REQUIRED TASK: Write out word for word the stretch of the basketball article below from "Turgeon had hoped" through "including four 3-pointers.".

SELECTED PASSAGE:
■ ■ ■ ■ ■

One of the more impressive moves of the night came when Wiley drove left and scored on a tough, twisting drive. He also drove again and was fouled, making both free throws. His 13-point performance tied his season high against Division III St. Mary's, but considering the versatility he showed it was more impressive.

"My coaches and the staff always tell me get a layup first, or get yourself going for a layup, seeing me make a layup gives me more confidence in that situation," said Wiley, who wasn't cleared to play even pickup basketball until late this past summer.

After missing all of last season, Wiley's return to form has been slow at both ends. He came into the game shooting just 26.8 percent from the field overall (11 of 41) and 30.8 on 3-pointers (eight of 26). He also seemed a step – or two –  slow at the defensive end.

It hasn't been for a lack of effort.

"Dion's been working, he's been coming early, staying late, doing extra sprints, doing extra running," Turgeon said. "He wants it. It's been hard for him to find a rhythm. Tonight, what he found late in the game I'm hoping is going to carry over for us."

Turgeon had hoped the same thing nearly a month ago, when Wiley hit four of five 3-pointers in a 48-point romp over St. Mary's. The next two games, in the Barclays Center Classic against Richmond and Kansas State, Wiley failed to score, missing all seven shots, including four 3-pointers.

Monday's performance came after Wiley didn't hit a shot in 18 minutes against Saint Peter's - going 0 for 3 from the field - and was part of the group that saw a 25-point lead dwindle to 10 in the second half, leading to Turgeon saying afterward that he wasn't going to use players strictly on past performance or potential.

Asked how close he is to being completely healthy, Wiley said, "I think I'm 100 percent. Just the flow of the game and just getting used to being back playing, and the speed of the game, I think it's coming back for me slowly but surely. It was a process."

Junior guard Melo Trimble, who is both Wiley's roommate and one of his closest friends, said it was good for the rest of the Terps to see.

"He cam e off the bench and really gave us a spark, hitting his jump shot and getting to the basket," said Trimble, who scored a team-high 23 points. "I was happy to see that, we really haven't seen that from Dion this year. Hopefully going forward he's going to really start to play and play well."

■ ■ ■ ■ ■

DATA SEGMENT:
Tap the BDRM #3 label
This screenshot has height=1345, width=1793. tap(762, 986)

■ ■ ■ ■ ■

ANSWER IN FULL:
Turgeon had hoped the same thing nearly a month ago, when Wiley hit four of five 3-pointers in a 48-point romp over St. Mary's. The next two games, in the Barclays Center Classic against Richmond and Kansas State, Wiley failed to score, missing all seven shots, including four 3-pointers.